• [Quoted text]:
As consumer needs evolve and brand expectations rise, CDMOs serving the nutritional supplements and beauty sectors are adapting to meet these shifting demands — from format expansion and broader service offerings to regional specialization and deeper capability sets.

L.E.K. Consulting’s proprietary CDMO database, “CDMOlodex,” tracks capabilities, services and specialization across hundreds of nutrition and beauty CDMOs in North America and Europe. These competitive dynamics provide critical context for investors and operators evaluating where the market is headed and how to identify winning platforms.

Positive tailwinds for the CDMO sector

There are several macro factors driving the attractiveness of this market:

  • Large and growing markets: Nutrition and beauty categories continue to experience steady mid-single-digit growth driven by sustained consumer demand.
  • Recession-resilient segments: These categories have proven durable during economic downturns — for example, according to the Nutrition Business Journal, nutritional supplement sales grew roughly 6% annually during the global financial crisis of 2007-2009.
  • Indexed access to attractive categories: CDMOs offer a way to participate in the long-term growth of the nutrition and beauty markets without exposure to the volatility or life cycle risk of individual consumer brands.
  • Increase in outsourcing: Brands are increasingly turning to CDMOs to manage complexity, reduce regulatory burden and increase speed to market with innovation.
  • Sticky customer relationships: CDMOs benefit from recurring revenue streams and usually sticky customer relationships — though customer concentration and evolving brand strategies can present ongoing risks.
  • Fragmented market with consolidation potential: The sector remains highly fragmented, with opportunities for roll-ups and platform creation. 

What the data tells us: Trends from the front lines

To better understand how CDMOs are evolving — and where the strongest opportunities lie — we analyzed data from CDMOlodex. The data reveals clear shifts in format expansion, capability development and regional specialization.

• [Dataset excerpt]:
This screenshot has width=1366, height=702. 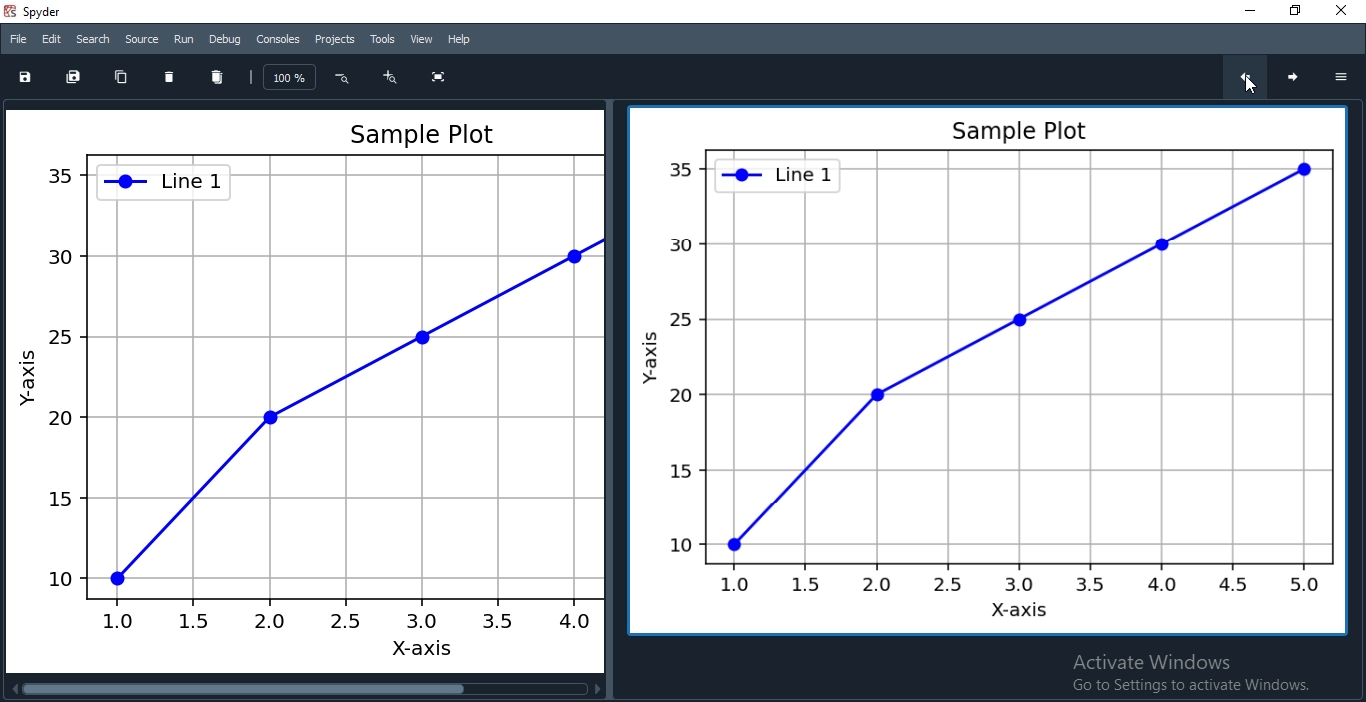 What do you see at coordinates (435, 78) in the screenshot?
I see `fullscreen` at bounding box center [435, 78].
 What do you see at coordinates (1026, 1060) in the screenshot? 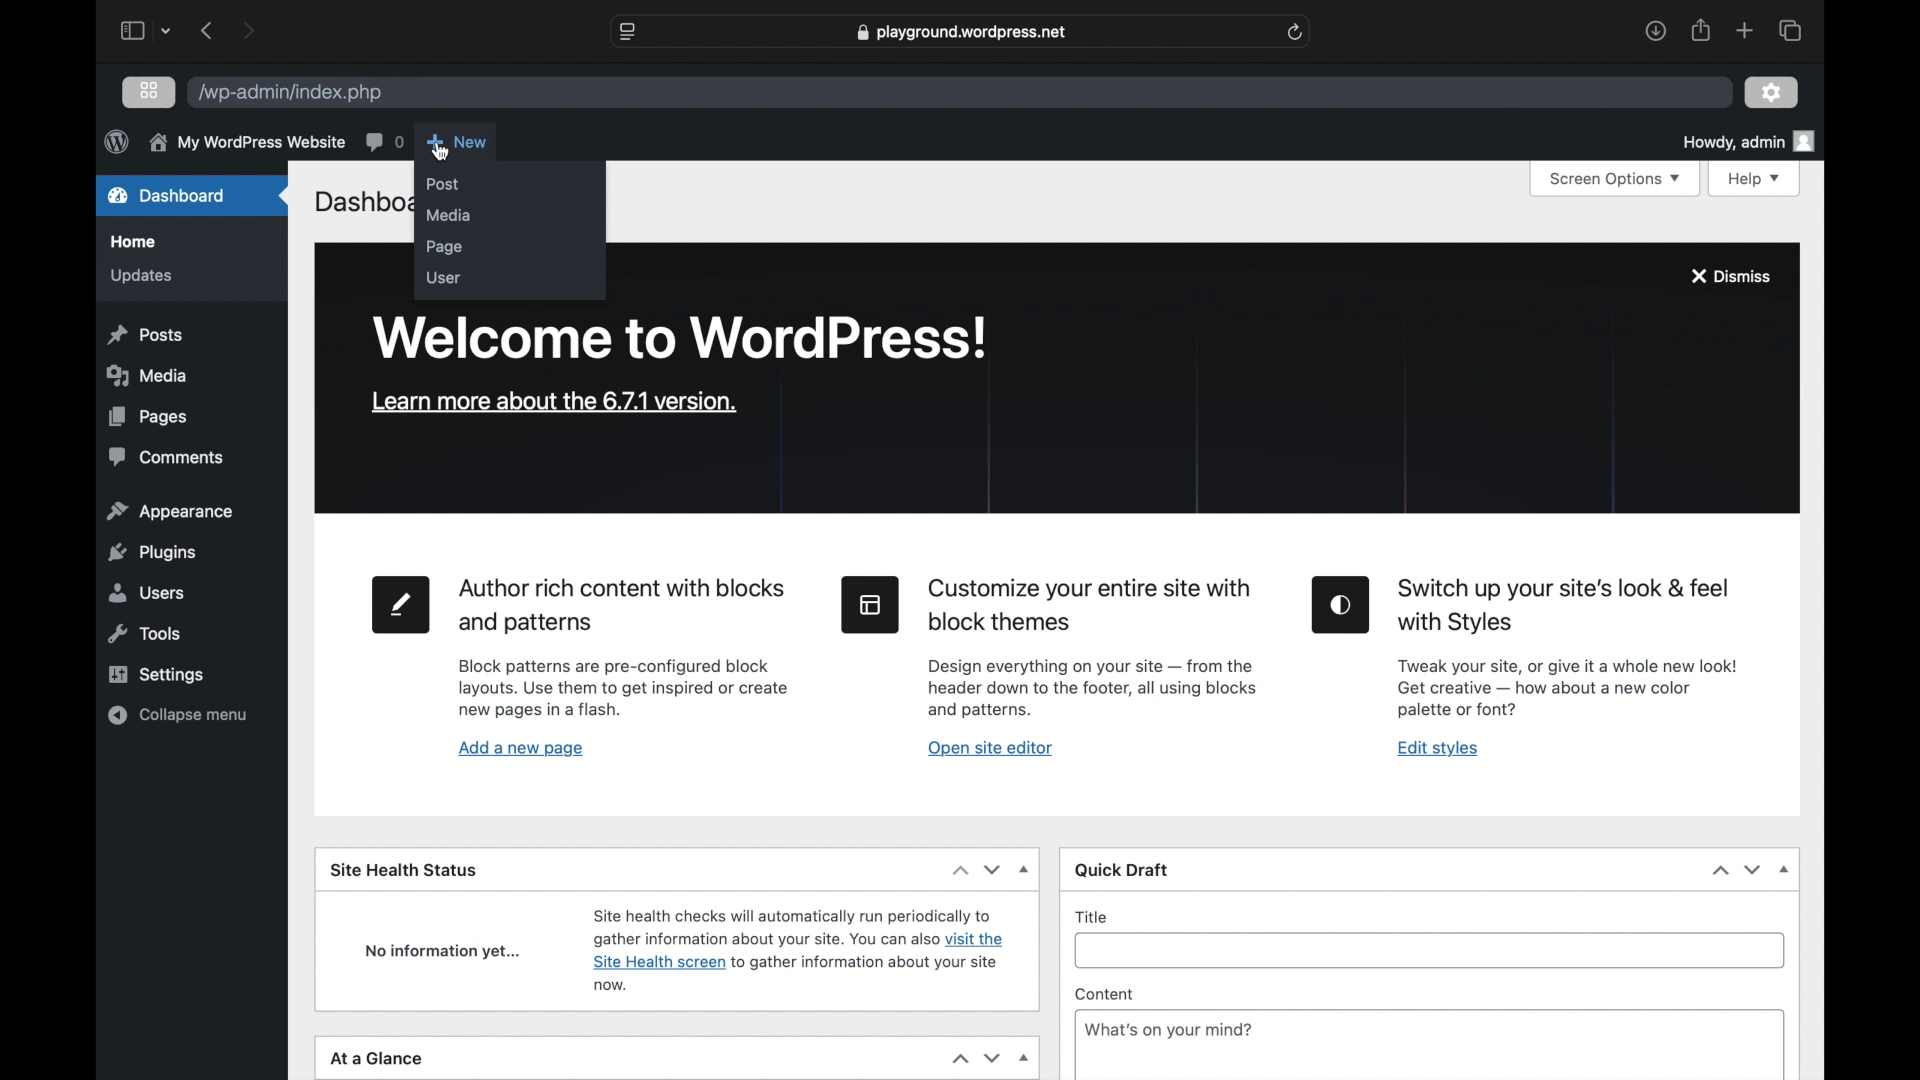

• [Stated task]: Continue the text on nutrition and beauty CDMOs, picking up after its last sentence. The listing has no connection to the CDMO market text.

• [Solved problem]:
The rise of one-stop shops

To meet expanding brand demands, CDMOs are increasingly positioning themselves as one-stop shops — broadening their capabilities to serve a wider range of product types and services. This breadth allows CDMOs to grow share of wallet with existing customers by supporting more formats across the product portfolio. This increasing breadth is particularly evident in nutrition, where the share of U.S. CDMOs offering five or more formats jumped from approximately 30% to about 70% between 2022 and 2024 (see Figure 1). 

In Europe, a similar multiformat focus is evident, especially in the U.K. Over 85% of tracked nutrition CDMOs offer at least two formats, with roughly 20% offering five or more — underscoring a strong skew toward broader capabilities.

That said, the type of formats each CDMO offers is evolving. While tablets and capsules are still common, they’ve lost share of consumer spending in the broader retail market as shoppers gravitate toward more innovative and user-friendly formats — particularly gummies. For example, the share of U.S. CDMOs offering gummies rose 15 percentage points from 2022 to 2024, reflecting widespread efforts to capture rising consumer demand. Many CDMOs as well as brands invested heavily in gummy capacity during this period.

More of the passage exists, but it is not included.